The AI section your vendor security questionnaire is missing
Standard vendor security questionnaires cover data processing agreements, SOC 2, and encryption. They do not cover model governance, re-assessment triggers, or incident notification for model updates. This piece fills the gap.
Vendor security questionnaires have matured considerably over the past decade. The average enterprise questionnaire now covers SOC 2 attestation, data processing agreements, encryption at rest and in transit, access control frameworks, incident notification timelines, and business continuity provisions. For a conventional SaaS vendor, a well-constructed questionnaire surfaces the controls that matter.
For a vendor whose product includes an AI component, the same questionnaire leaves the most important risks unaddressed. Not because the questions are wrong — they are right for what they cover — but because they were designed before AI became a material part of software product stacks. The AI-specific layer sits entirely outside the scope of standard questionnaire frameworks, and most procurement teams do not know it is missing.
This piece identifies the specific gaps and provides the questions needed to close them. The goal is not a new questionnaire — it is a structured addition to the questionnaire you already use.
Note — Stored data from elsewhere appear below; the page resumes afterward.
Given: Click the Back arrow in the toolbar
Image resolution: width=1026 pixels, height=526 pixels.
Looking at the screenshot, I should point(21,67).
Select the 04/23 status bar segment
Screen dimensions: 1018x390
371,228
What standard questionnaires miss
Standard questionnaire frameworks — whether built on the Shared Assessments SIG, CAIQ, or a bespoke internal template — share a common design assumption: the vendor processes data using defined software logic, and the security review is about how that logic and its supporting infrastructure are protected.
That assumption breaks down for AI vendors in three specific ways. First, the “software logic” of an AI product includes a model whose behaviour can change independently of the product's versioning cycle. A vendor can update the underlying model — changing its capabilities, its failure modes, and its data handling at inference — without any corresponding change to the software version number.
Second, the data processing agreement covers how the vendor processes customer data in its systems. For an AI vendor, customer data may also be processed by a third-party model provider that is not a named party to the DPA. The subprocessor disclosure clause in a standard DPA typically covers infrastructure subprocessors; it may not capture an AI model provider whose infrastructure receives inference requests containing customer data.
Third, standard questionnaires ask about incident notification — but “incident” in that context means security incidents: data breaches, unauthorised access, system outages. For AI vendors, a material change in model behaviour — the model starts producing outputs it previously would not, or stops producing outputs it previously did — may be operationally significant to customers without triggering any of the conditions a standard incident notification clause is written to cover.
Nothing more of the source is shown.